Telling prospective investors that your cryptocurrency merchant bank lost more than $130 million during a single quarter is not the optimal way to market your firm on the eve of its public listing, yet that’s the situation in which Mike Novogratz now finds himself.
According to Bloomberg , Novogratz’s firm — Galaxy Digital LP — will on Aug. 1 finally be listed for trading on the Toronto-based TSX Venture Exchange (TSX-V), which lists companies that are too small to be traded on the main Toronto Stock Exchange.
As part of that process, which due to the complexities of reverse takeover listings, as well as regulatory red tape, dragged on much longer than Novogratz would have liked, Galaxy Digital was obligated to release its audited first quarter financial results.
Those results, as CCN.com reported, were less than stellar. The firm lost $134 million for the quarter, largely due to the massive decline of the underlying cryptocurrency market.
Novogratz, a billionaire investor and former hedge fund manager, struck an optimistic tone about the firm’s prospects moving forward — he said he hopes to be profitable within a calendar year — but has also recently said that he now wishes that he had stayed private a bit longer.
“If I knew what I know now, knew the crypto markets were going to swoon as much, and it was going to take so long, I might have stayed private for another year or so and then gone public,” Novogratz said in a TV interview with BNN Bloomberg in Toronto. “But I don’t think it’s a mistake.”

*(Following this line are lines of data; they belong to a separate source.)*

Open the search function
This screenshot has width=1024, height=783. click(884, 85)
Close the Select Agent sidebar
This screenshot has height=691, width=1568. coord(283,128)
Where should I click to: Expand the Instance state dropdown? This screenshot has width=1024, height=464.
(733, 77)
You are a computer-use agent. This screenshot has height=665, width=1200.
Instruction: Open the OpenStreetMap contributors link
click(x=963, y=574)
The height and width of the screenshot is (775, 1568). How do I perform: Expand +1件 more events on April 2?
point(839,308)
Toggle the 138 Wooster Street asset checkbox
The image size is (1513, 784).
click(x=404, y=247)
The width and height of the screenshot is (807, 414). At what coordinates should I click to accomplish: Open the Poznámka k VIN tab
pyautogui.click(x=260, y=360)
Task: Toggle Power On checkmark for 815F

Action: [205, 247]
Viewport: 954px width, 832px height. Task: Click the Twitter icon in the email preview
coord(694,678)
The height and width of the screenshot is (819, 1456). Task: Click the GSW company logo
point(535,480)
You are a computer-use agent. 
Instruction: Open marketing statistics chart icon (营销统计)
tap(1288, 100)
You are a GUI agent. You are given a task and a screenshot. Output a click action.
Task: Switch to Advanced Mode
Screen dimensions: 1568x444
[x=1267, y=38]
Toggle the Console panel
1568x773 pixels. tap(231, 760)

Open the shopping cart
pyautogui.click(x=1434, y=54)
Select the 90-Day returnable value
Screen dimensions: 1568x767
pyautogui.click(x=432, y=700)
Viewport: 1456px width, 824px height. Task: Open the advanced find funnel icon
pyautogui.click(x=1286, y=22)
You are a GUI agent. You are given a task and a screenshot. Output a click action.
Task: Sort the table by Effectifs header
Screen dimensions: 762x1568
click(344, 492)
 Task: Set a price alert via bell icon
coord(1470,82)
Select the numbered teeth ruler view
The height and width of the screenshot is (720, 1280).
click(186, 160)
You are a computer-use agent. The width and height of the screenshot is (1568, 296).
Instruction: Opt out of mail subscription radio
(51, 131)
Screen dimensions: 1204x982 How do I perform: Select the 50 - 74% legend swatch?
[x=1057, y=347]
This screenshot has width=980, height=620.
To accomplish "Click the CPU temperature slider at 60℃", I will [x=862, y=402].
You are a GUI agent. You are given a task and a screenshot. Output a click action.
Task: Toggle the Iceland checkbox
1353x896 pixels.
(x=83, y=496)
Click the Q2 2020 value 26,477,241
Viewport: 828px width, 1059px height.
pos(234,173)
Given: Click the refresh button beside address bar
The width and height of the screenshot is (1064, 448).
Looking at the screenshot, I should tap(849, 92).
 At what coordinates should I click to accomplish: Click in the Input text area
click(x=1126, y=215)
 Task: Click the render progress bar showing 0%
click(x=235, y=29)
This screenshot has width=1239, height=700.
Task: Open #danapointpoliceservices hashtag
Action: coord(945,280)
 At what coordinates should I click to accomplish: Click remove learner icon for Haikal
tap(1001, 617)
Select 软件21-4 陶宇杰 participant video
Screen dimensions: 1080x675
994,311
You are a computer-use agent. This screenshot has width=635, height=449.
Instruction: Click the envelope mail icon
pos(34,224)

It’s not clear where Galaxy Digital shares will trade once the markets open on Wednesday. Current investors purchased shares at C$5 apiece during a private placement, which was held in January near the height of the cryptocurrency hype cycle.
It’s unlikely that they remain this valuable, though the current dearth of publicly-listed cryptocurrency and blockchain firms could make Galaxy Digital a favorite among investors seeking to gain exposure to this nascent industry.